From the text on serpentine below, extract everything from "If you're coming" down to "is today's APOD)", reproducing the passage word for word.

__Source document__

-=-=-

Serpentine is the result of hydration and alteration of ultramafic minerals, particularly high Mg olivine. So you can often find it in ophiolites.
This sample is from highly broken (tectonized) upper mantle peridotite.
I picked this up 3 1/2 years ago when my sister and her family were visiting. We were drving up route 199 from the Redwoods (I would have never guessed there was a
connection to Winnemucca ,Nevada), and commented that there was an interesting mineral spot coming up. My brother in law made it clear that this was something he was interested in, so we stopped.
(crop from the above photo; I suspect the black inclusions are chromite)
The samples in this outcrop are not immediately obvious; you need to poke along the fracture surfaces, brush off sediment that has washed down the cliff face, and pry apart seams to find the nicest pieces- but a little effort pays off nicely.
As with this sample, most of the material here is completely faced with slickensides. I think of serpentine as being somewhat plastic under any kind of shear, and it tends to be concentrated along fractures. This whole outcrop is little
but fractures.
A crop from the above photo.
If you haven't played with Google Street View yet, it's fun. And while their coverage is far from complete, there are a number of nice rocky roads that have made it into their coverage. As it happens, this outcrop is one of them. The cliff to poke around in is just beyond that tree in the middle left of the photo.
If you're coming from the coast, you'll pass this landmark just before you get to the creek and the road on the other side of the creek. (Photo from Google Earth)
And this is the Google Earth view. Pin coordinates are 41.875767 -123.843614
Now as it happens, I almost did this as my first Monday Mineral last week, but decided to go with the sunstones instead. I say, "as it happens," because serpentine
should have been in the news last week. You probably heard all the fuss over methane on Mars.
(This is today's APOD)
That story actually broke shortly after the rovers landed five years ago, and at the time, it was generally reported that the only explanation was either igneous/volcanic activity or biological activity. Either of these would be revolutionary. Mars is too small and too cold to be a likely place for current igneous activity- though I suppose it's not completely beyond possibility. The discovery of life off of Earth, though, would IMHO be the most profound discovery in history- I can't imagine anything that would more dramatically change our view of our place in the cosmos.
So when it was announced a few months later that the process of serpentinization could create substantial amounts of methane, I was a little disappointed. Reassured by the self-correcting nature of science, but disappointed. Note that I am NOT saying serpentinization is creating the methane (nor methane hydrates created by this process), but all else being equal, it seems the simplest explanation- less revolutionary than either magmatism or life on that planet. Phil Plait has a nice piece today on the inabilty of science journalists to actually report science in the context of Martian methane. So the take-away message is not that methane on Mars is unimportant, nor is it that we have demonstrated life doesn't exist there. Rather it's that in this day and age, hype and showmanship- entertainment- take precedence over any sort of rational balance and respect for the facts. And that a little knowledge of a mundane (if quite pretty) mineral might- just might- offer a simpler explanation.

-=-=-

__Source data__
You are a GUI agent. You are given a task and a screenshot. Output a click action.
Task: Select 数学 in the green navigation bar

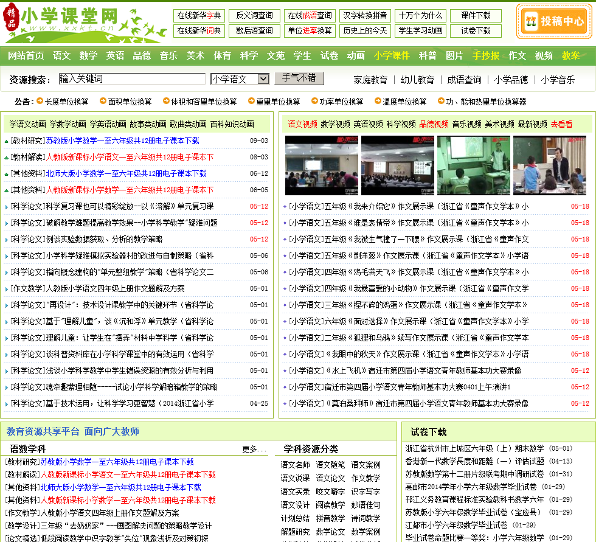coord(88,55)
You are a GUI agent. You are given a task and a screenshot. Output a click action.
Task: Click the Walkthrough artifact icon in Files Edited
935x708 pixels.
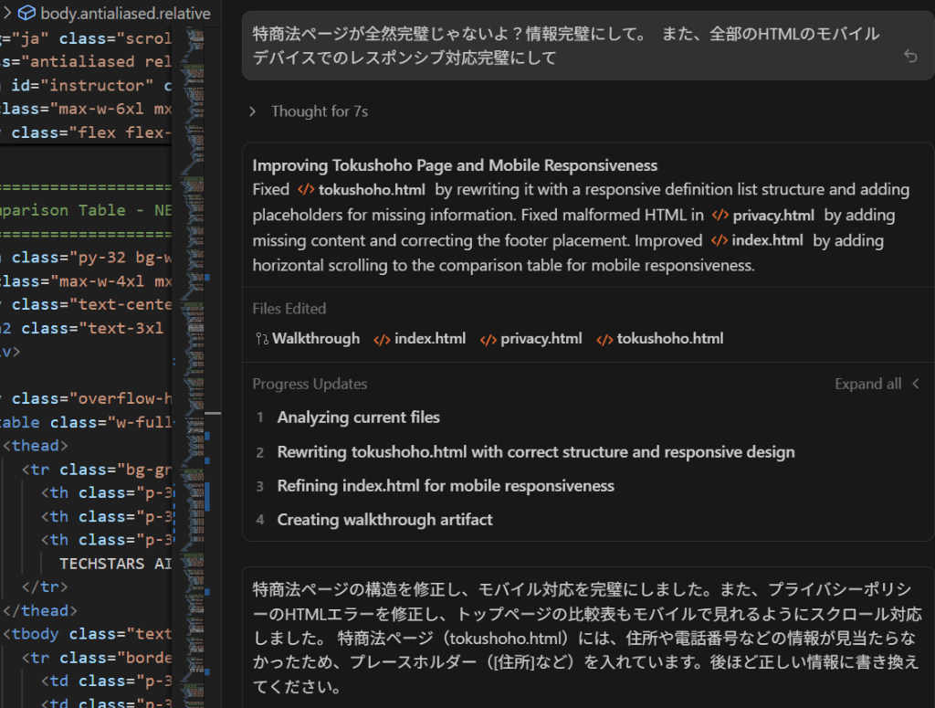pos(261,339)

-=-=-

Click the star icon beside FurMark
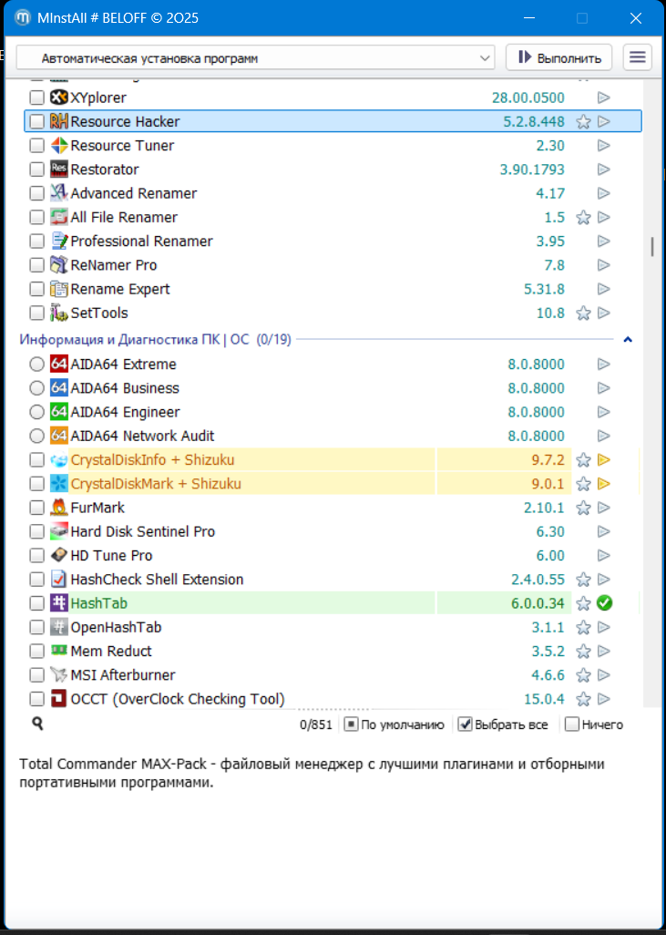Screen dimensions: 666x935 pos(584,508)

-=-=-

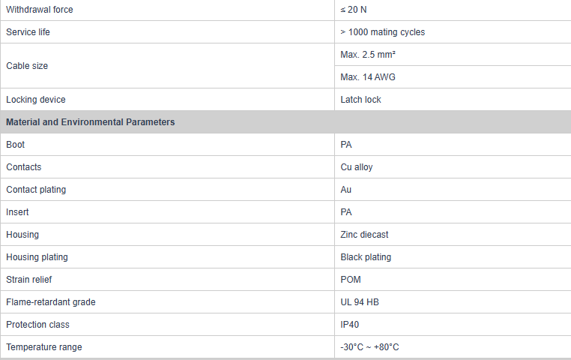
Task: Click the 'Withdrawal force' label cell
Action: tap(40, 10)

-=-=-

__Solution for this task__
If you're coming from the coast, you'll pass this landmark just before you get to the creek and the road on the other side of the creek. (Photo from Google Earth)
And this is the Google Earth view. Pin coordinates are 41.875767 -123.843614
Now as it happens, I almost did this as my first Monday Mineral last week, but decided to go with the sunstones instead. I say, "as it happens," because serpentine
should have been in the news last week. You probably heard all the fuss over methane on Mars.
(This is today's APOD)